◆ Problem description ◆
Using the records below, filter for lines that contain the string "agent" and copy them out.

******************************

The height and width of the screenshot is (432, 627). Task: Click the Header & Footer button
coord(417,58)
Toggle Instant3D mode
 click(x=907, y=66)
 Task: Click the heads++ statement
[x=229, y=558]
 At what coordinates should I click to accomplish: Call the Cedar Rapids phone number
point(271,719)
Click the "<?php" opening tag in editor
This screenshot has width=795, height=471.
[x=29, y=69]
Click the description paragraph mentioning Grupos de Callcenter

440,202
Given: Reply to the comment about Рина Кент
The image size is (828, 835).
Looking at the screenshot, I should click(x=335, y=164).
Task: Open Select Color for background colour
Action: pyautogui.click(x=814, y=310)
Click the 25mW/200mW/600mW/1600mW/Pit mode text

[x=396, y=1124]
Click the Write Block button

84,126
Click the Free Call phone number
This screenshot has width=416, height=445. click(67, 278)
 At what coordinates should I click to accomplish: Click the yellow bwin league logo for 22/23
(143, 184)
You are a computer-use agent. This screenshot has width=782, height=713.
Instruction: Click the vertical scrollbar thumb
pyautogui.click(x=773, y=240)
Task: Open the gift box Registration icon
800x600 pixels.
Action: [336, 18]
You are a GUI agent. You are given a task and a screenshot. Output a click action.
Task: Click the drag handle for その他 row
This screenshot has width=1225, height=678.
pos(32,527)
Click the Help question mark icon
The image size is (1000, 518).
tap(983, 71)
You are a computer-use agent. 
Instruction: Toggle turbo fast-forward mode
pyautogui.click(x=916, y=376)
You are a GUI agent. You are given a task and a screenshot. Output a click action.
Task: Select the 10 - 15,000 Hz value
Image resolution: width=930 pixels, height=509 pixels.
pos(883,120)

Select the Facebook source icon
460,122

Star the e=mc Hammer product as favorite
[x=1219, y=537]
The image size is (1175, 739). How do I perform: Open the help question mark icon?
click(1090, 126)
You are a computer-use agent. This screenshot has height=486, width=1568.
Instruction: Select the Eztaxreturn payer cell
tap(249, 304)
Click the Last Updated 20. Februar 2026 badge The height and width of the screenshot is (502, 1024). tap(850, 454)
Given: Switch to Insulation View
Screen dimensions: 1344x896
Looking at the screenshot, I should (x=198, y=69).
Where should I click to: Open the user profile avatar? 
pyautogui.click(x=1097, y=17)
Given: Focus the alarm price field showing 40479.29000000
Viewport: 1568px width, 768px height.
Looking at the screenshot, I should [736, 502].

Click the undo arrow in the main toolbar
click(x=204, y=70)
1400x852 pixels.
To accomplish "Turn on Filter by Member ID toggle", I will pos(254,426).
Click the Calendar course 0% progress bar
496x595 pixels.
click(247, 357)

******************************

◆ Solution to the problem ◆
You are a computer-use agent. This screenshot has width=782, height=713.
You are a GUI agent. You are given a task and a screenshot. Output a click action.
You are a computer-use agent. 
You are a GUI agent. You are given a task and a screenshot. Output a click action.
You are a computer-use agent. This screenshot has height=486, width=1568.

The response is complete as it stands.